Mkhize was raised by his illiterate grandmother, who sold fruit and mats for a living. When his mother died, he had a brother who was only 10 months old at the time.  

"Growing up, I remember how I went to look after the cows at a nearby kraal. I would sit alone in a corner somewhere and imagine myself wearing a white coat, saving people’s lives," he said.

In 1992, Mkhize passed matric and qualified to study medicine at the University of KwaZulu-Natal - but his marks were not good enough for him to enroll as a doctor.

“At the time, there was a very strict criteria of who was allowed to study medicine and very few universities accepted black people,” he said.

Mkhize was unsuccessful with his application to study medicine and was forced to enroll for a Bachelor of Sciences qualification, which he competed in record time.

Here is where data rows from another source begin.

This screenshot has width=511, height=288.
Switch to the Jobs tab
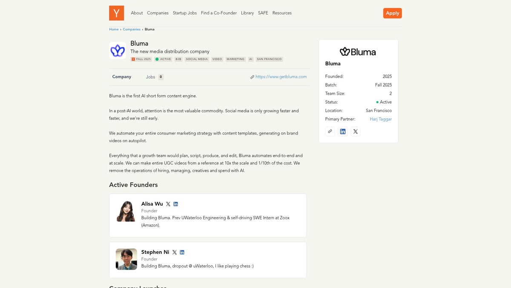pos(149,77)

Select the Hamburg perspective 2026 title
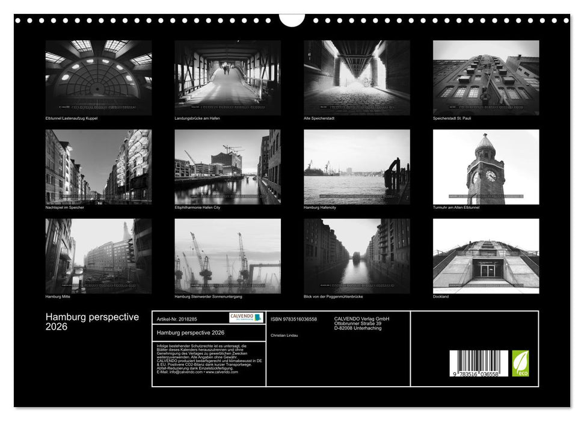pos(91,319)
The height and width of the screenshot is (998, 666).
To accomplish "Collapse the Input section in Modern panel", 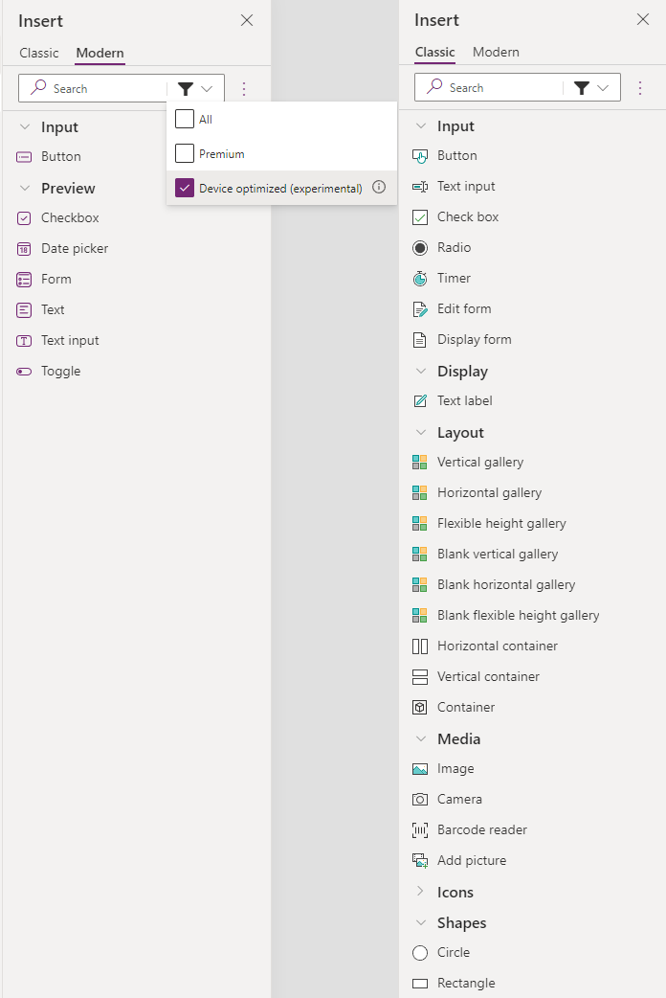I will 25,125.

“I was lucky enough to secure a scholarship because there was no way my grandmother could afford to finance my education,” he said.

After the completion of his studies, Mkhize secured a job as a scientist through his sponsor.

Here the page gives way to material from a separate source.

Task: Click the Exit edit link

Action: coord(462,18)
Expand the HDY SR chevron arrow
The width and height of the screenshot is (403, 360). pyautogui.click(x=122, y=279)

“It was a good job, I was well paid. But deep down I knew that I was destined to become a doctor,” he said.

It was at the age of 28, after an altercation with his boss, that he handed in his resignation letter and applied to enroll for medicine – with no other plan to survive.

“I only had a plan for a year but nothing after that. I think my faith sustained me,” he said.

A well-paying job and a car were some luxuries that Mkhize forfeited after his resignation to become a full-time student once again.

“I had to endure ridicule and gossip, while some people assumed that I was setting myself up for failure,” he said.

Mkhize recalled how his Unemployment Insurance Fund money from his previous employer covered only his first year of study.

“I had to sell my car to fund the second year and by the time I reached third year, I had exhausted all the possible plans. But I soldiered on. My name was miraculously on the NSFAS [National Student Financial Aid Scheme] list, which I had not applied for, but I asked no questions and submitted my documents,” he said.

While his finances were sorted, Mkhize recalled how he sometimes went to bed on an empty stomach because it was almost impossible to survive on his R400-a-month allowance.

“At some point I would eat noodles from Monday to Sunday, because R1,200 shared over three months was not enough to also buy books,” he said.

Despite years of struggling, Mkhize now looks forward to each day - because he has an opportunity to make a difference doing what he loves.

"It’s been a long journey. People only see the final product not knowing there is a story behind a person,” he said.

“Sometimes one has to go through fire and see flames before everything falls in place. I look back and think, had I not gone through the troubles, I would not be the kind of man I am today,” added Mkhize.